Say what you will, but an awful lot of people still get news from prime-time news broadcasts and prime-time cable news, as well as from newspapers. According to AdWeek, for the week of Dec. 4, 2017, average daily viewership for the 3 major broadcast networks’ “evening news” broadcasts was a little north of 25 million. PBS NewsHour adds another 1.1 million or so. For Fox News, MSNBC, and CNN the combined total was just over 5 million, though this is overstated a bit because it adds the viewers for various news programs (e.g., Hannity + Tucker Carlson on Fox News, Rachel Maddow + Lawrence O’Donnell on MSNBC) and so it undoubtedly double-counts some viewers who watch multiple cable news shows; Hannity usually has the top-rated cable news show with around 700,000 viewers, a small fraction of the broadcast networks.
Average daily circulation of some major newspapers: Wall Street Journal 2.4 million, New York Times 1.9 million, .USA Today 1.7 million, LA Times 650K, San Jose Mercury 500K, NY Daily News 500K, NY Post 500K, Washington Post 500K, Chicago Sun-Times 500K, Denver Post 400K, Chicago Tribune 400K, Dallas Morning News 400K. Total daily paid newspaper circulation is around 35 million—well below its 1980s peak of 65 million, to be sure, but that’s still an awful lot of people getting news from conventional newspapers. And remember, in many cases there are multiple readers per household.
I’m perfectly well aware that many people now get most or all of their news from internet sources whether through active searches, news feeds, or second-hand through Facebook, Twitter and the like.
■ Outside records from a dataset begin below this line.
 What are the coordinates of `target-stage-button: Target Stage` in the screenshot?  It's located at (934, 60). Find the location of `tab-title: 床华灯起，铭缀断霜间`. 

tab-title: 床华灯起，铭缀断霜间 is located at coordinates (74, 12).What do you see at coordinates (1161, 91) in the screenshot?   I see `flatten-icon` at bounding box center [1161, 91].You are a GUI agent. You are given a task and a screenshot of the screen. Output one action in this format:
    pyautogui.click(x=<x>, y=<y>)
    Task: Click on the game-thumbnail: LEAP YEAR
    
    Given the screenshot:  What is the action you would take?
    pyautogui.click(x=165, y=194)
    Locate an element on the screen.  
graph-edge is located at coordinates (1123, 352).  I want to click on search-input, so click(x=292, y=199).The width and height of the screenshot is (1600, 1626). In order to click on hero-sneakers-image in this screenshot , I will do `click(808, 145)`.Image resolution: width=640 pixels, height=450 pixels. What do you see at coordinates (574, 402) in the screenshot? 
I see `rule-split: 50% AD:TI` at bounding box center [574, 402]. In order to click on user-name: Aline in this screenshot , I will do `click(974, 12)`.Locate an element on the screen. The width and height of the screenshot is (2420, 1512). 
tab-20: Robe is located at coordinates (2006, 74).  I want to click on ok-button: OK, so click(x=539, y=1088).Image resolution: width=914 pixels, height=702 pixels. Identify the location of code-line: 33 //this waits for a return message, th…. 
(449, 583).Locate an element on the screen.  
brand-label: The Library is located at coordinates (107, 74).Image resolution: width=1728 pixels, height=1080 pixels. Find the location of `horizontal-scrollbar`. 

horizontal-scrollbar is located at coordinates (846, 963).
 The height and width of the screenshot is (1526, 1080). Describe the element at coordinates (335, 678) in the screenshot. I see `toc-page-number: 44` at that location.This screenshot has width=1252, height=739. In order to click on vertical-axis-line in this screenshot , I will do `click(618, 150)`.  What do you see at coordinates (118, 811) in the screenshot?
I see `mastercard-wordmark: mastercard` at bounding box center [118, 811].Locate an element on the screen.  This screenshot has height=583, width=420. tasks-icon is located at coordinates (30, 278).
But the vast majority of that information is coming from conventional news sources like CNN, the New York Times, etc. There are certainly others—HuffingtonPost, Politico, Breitbart—but conventional broadcast news, cable news, and print media dominate the flow of news over the internet. And just as with conventional media, the volume of that information, and the numbers of people paying attention to it, is much diminished on the weekends. Which is why every politician in the country, including the most tech-savvy, will still tell you that if you want to bury bad news, the best time to release it is late on a Friday, because that’s when it will get the least attention.